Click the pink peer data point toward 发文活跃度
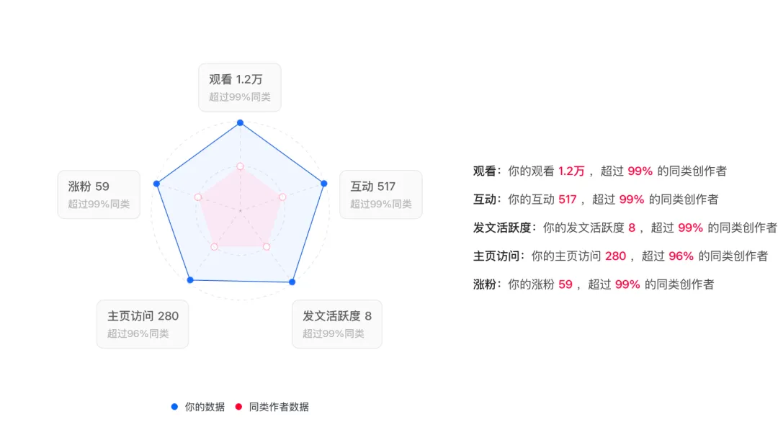 [266, 247]
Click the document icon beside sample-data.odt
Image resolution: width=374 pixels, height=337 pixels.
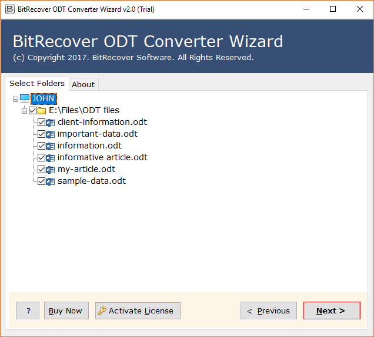tap(51, 181)
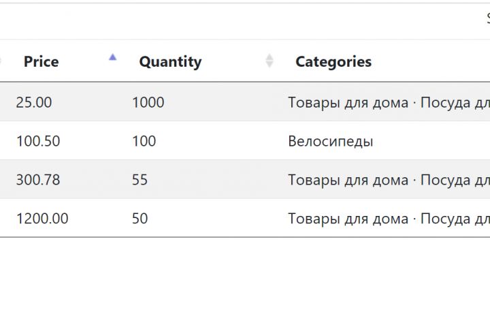
Task: Click categories text in the 300.78 row
Action: pyautogui.click(x=388, y=180)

☆ ☆ ☆ ☆ ☆ ☆ ☆

Task to complete: Print exactly, and only, the lines from the one with "Click the document" through the last line of the listing above. No pictures belong in the copy.

Output for this exercise:
Click the document icon beside sample-data.odt
Image resolution: width=374 pixels, height=337 pixels.
tap(51, 181)
Task: Click categories text in the 300.78 row
Action: pyautogui.click(x=388, y=180)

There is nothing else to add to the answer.